Up in Arms is a 1944 musical film directed by Elliott Nugent and starring Danny Kaye and Dinah Shore. It was nominated for two Academy Awards in 1945.

Plot
Danny Weems works as an elevator operator in a New York Medical building, so he can be close to doctors and nurses and get free advice on his supposed illnesses. The doctors know him well and consider him a hypochondriac. So, when he is drafted into the US Army for war service, he is devastated. His best friend Joe gets himself also drafted so he can keep an eye on Danny.
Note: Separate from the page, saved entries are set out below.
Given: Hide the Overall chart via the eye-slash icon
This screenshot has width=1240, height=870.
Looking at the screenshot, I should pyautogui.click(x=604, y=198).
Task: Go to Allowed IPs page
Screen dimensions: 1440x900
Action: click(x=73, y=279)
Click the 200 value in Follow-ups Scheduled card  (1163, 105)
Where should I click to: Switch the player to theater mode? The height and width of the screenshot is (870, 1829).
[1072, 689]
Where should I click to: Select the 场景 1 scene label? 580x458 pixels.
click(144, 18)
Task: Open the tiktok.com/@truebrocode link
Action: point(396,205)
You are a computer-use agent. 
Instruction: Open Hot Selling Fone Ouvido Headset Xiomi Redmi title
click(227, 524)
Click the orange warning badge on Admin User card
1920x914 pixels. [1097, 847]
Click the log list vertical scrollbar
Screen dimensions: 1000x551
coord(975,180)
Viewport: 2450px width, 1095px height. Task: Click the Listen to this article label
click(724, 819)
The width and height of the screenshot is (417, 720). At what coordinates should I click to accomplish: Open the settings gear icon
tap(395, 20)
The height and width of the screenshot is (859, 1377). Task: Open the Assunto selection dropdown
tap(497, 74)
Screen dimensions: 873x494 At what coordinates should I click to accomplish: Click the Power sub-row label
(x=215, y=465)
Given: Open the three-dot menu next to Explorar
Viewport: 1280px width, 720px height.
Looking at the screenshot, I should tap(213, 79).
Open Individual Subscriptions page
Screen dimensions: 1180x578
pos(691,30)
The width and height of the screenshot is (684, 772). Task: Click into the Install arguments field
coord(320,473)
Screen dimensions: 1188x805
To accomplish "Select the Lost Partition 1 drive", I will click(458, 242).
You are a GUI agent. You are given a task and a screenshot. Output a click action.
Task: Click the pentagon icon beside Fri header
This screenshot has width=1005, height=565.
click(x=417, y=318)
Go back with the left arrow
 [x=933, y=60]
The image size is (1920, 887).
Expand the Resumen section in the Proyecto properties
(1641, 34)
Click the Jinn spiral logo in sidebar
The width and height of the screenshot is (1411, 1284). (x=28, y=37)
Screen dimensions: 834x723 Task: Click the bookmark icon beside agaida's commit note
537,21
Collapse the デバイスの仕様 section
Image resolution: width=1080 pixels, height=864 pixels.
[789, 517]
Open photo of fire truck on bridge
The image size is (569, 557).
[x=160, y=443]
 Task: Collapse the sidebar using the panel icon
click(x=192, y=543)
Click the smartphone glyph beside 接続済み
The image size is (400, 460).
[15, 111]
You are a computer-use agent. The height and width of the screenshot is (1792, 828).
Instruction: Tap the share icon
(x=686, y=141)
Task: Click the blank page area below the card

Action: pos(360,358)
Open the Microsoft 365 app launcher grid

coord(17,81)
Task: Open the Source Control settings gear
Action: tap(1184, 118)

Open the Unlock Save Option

Danny is in love with nurse Mary Morgan, but she is really in love with Joe, and Joe's girl Virginia is secretly in love with Danny. The boys get through basic training, and as they embark by ship to the South Pacific, they discover that Mary and Virginia have also enlisted as army nurses. As officers, though, they cannot fraternize with the boys.

Danny contrives to smuggle Mary on board, and during the voyage, he tries to keep her hidden, but the truth eventually comes out and Danny is hauled before Colonel Ashley – who has him sent to the brig.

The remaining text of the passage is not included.